Topography of the prostaglandin endoperoxide H2 synthase-2 in membranes.

The topology of association of the monotopic protein cyclooxygenase-2 (COX-2) with membranes has been examined using EPR spectroscopy of spin-labeled recombinant human COX-2. Twenty-four mutants, each containing a single free cysteine substituted for an amino acid in the COX-2 membrane binding domain were expressed using the baculovirus system and purified, then conjugated with a nitroxide spin label and reconstituted into liposomes. Determining the relative accessibility of the nitroxide-tagged amino acid side chains for the solubilized COX-2 mutants, or COX-2 reconstituted into liposomes to nonpolar (oxygen) and polar (NiEDDA or CrOx) paramagnetic reagents allowed us to map the topology of COX-2 interaction with the lipid bilayer. When spin-labeled COX-2 was reconstituted into liposomes, EPR power saturation curves showed that side chains for all but two of the 24 mutants tested had limited accessibility to both polar and nonpolar paramagnetic relaxation agents, indicating that COX-2 associates primarily with the interfacial membrane region near the glycerol backbone and phospholipid head groups. Two amino acids, Phe(66) and Leu(67), were readily accessible to the non-polar relaxation agent oxygen, and thus likely inserted into the hydrophobic core of the lipid bilayer. However these residues are co-linear with amino acids in the interfacial region, so their extension into the hydrophobic core must be relatively shallow. EPR and structural data suggest that membrane interaction of COX-2 is also aided by partitioning of 4 aromatic amino acids, Phe(59), Phe(66), Tyr(76), and Phe(84) to the interfacial region, and by the electrostatic interactions of two basic amino acids, Arg(62) and Lys(64), with the phospholipid head groups.

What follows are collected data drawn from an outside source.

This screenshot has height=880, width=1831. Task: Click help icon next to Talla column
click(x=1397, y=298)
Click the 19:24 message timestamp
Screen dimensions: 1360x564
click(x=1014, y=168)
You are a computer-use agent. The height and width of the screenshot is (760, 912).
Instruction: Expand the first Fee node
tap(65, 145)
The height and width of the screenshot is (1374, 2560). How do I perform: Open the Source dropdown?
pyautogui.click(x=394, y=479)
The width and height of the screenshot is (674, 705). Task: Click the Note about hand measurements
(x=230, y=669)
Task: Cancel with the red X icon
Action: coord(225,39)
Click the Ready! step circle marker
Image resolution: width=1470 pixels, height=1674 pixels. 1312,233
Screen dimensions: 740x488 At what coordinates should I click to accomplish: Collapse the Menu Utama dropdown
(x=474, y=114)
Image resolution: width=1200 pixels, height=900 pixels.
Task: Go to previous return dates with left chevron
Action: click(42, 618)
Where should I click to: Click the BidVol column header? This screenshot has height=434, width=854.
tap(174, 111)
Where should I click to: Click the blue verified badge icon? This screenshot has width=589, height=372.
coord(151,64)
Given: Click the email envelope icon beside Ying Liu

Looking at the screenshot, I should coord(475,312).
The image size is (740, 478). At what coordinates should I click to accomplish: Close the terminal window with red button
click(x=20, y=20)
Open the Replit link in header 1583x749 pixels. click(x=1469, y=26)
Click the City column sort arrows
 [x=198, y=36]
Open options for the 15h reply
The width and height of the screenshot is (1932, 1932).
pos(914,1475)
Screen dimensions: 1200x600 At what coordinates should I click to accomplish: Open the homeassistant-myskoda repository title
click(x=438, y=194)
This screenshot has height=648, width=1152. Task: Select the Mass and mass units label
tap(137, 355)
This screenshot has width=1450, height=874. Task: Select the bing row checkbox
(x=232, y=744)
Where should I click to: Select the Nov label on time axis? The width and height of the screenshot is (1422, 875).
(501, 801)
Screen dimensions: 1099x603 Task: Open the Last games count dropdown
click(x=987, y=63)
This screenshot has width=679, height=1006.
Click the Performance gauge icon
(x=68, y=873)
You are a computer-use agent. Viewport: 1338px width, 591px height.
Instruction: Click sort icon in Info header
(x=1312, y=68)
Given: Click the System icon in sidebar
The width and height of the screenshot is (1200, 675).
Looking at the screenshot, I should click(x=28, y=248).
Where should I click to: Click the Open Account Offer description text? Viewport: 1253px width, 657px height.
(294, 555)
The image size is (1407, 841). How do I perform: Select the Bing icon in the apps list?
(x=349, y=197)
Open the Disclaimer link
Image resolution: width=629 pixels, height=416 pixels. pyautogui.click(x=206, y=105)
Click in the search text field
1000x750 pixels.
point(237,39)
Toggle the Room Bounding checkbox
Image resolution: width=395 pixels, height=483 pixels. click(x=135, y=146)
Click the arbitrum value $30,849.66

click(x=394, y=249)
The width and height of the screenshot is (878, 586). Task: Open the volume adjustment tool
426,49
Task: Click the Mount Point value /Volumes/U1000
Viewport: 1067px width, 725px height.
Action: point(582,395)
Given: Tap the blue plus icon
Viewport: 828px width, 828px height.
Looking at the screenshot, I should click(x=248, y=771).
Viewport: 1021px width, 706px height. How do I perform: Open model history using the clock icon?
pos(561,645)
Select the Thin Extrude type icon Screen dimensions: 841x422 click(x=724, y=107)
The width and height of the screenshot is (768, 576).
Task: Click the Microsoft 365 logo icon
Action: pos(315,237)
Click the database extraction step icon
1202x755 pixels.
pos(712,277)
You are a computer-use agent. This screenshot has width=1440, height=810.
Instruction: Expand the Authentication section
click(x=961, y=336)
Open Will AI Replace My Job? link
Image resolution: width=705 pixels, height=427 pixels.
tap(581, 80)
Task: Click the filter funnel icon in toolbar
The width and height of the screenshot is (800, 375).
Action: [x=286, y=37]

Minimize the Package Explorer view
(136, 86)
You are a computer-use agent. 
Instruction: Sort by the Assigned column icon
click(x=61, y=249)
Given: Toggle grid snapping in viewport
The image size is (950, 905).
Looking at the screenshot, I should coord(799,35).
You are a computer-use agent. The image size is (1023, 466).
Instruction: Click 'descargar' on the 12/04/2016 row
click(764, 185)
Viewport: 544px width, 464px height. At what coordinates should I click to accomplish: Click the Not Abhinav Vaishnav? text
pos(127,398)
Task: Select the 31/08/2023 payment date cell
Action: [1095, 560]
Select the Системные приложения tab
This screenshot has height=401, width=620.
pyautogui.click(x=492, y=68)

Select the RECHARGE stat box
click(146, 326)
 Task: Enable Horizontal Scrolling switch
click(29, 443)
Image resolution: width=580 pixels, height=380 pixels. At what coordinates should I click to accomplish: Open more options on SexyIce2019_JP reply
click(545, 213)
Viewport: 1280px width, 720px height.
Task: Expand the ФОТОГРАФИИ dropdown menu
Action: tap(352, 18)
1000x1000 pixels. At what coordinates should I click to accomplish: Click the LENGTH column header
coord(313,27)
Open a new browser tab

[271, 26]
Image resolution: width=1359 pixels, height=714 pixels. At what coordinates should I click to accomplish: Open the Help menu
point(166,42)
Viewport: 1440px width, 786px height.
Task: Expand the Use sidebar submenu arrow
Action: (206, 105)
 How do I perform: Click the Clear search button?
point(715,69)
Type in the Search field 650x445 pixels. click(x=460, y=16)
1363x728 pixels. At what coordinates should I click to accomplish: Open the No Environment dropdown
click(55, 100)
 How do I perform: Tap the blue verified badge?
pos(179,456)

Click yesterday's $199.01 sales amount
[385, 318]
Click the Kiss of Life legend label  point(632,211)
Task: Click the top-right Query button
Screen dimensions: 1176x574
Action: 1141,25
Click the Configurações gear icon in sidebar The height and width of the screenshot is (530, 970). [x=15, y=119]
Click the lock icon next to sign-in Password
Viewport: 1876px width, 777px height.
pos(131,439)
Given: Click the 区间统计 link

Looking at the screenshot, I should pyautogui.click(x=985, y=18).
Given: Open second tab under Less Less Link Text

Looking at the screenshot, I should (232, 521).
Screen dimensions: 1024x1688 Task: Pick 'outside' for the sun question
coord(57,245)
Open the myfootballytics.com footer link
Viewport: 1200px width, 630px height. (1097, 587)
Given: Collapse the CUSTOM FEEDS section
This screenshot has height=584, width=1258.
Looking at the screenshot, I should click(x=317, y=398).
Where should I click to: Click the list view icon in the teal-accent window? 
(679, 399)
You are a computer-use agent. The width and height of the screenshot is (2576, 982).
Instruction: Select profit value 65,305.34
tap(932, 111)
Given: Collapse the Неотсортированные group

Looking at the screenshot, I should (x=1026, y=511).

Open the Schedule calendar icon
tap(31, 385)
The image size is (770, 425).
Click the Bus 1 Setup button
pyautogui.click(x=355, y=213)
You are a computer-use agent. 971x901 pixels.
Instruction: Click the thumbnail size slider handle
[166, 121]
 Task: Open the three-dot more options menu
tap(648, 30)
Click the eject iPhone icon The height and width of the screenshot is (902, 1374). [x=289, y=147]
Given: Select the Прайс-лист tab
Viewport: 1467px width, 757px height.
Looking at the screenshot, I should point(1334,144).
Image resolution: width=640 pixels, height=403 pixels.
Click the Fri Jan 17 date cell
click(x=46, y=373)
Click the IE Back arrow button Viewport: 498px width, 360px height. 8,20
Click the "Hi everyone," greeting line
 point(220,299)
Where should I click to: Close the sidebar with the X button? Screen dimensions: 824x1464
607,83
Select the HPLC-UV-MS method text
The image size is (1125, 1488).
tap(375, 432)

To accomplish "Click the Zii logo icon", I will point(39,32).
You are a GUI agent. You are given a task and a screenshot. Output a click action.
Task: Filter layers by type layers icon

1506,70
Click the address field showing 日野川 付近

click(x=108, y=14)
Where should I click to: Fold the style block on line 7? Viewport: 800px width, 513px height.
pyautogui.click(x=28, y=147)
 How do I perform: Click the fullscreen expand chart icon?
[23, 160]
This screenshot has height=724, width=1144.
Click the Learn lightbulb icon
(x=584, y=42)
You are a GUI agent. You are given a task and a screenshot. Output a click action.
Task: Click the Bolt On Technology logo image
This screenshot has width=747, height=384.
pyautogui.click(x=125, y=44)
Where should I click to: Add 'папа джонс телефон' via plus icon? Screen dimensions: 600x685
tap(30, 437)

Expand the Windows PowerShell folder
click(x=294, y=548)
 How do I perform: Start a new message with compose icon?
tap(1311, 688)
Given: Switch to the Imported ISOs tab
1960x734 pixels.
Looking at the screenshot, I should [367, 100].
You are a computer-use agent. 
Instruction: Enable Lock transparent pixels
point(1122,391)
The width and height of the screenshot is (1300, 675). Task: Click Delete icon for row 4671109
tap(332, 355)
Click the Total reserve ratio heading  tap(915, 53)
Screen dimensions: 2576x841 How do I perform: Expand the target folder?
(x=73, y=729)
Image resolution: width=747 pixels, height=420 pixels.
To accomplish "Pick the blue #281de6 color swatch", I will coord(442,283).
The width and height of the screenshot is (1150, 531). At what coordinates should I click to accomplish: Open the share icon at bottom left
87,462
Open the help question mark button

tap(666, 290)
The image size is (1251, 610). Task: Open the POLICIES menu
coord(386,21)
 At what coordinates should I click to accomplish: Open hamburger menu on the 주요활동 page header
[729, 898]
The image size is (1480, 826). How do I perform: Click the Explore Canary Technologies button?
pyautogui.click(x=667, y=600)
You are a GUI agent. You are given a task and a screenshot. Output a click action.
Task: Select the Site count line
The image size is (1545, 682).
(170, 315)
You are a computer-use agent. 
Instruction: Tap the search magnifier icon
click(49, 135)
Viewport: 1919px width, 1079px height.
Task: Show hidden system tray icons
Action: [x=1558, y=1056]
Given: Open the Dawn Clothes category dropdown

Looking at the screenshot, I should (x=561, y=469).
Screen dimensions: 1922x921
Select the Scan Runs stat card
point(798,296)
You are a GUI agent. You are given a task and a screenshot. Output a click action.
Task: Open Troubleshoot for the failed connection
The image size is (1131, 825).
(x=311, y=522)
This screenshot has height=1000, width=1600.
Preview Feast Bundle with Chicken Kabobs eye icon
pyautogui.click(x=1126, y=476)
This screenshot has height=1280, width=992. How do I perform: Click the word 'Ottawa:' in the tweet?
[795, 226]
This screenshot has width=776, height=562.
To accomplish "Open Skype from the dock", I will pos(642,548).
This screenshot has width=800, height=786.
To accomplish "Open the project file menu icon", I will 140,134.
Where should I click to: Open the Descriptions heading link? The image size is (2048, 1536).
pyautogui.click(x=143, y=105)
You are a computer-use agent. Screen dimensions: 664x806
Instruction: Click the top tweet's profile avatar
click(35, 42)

Fast, efficient reconstitution of the cyclooxygenases into proteoliposomes.

To study the physical and catalytic properties of purified membrane proteins, it is often necessary to reconstitute them into lipid bilayers. Here, we describe a fast efficient method for the direct incorporation of cyclooxygenase-1 and -2 (COX-1 and -2) isozymes into liposomes without loss of activity. Purified COX-1 and -2 spontaneously incorporate into large unilamellar vesicles produced from a mixture of DOPC:DOPS (7:3) that has been doped with oleic acid. When incorporation was measured by comparing cyclooxygenase activity to total phospholipid in the proteoliposomes, molar reconstitution ratios of 1000:1 (phospholipid:COX) were obtained. Electron paramagnetic resonance spectroscopic spin counting analysis of proteoliposomes formed with nitroxide spin-labeled COX-2 gave a nearly identical phospholipid:COX ratio, confirming that incorporation had no effect on enzyme activity, and demonstrating that the efficiency of protein incorporation is sufficient for EPR spectroscopic analysis. The spontaneous incorporation of cyclooxygenase into intact liposomes allows only insertion into the outer leaflet for this monotopic enzyme, an orientation confirmed by immunogold staining of the proteoliposomes. This method of reconstitution into liposomes may be generally applicable to the class of monotopic integral membrane proteins typified by the cyclooxygenase isozymes.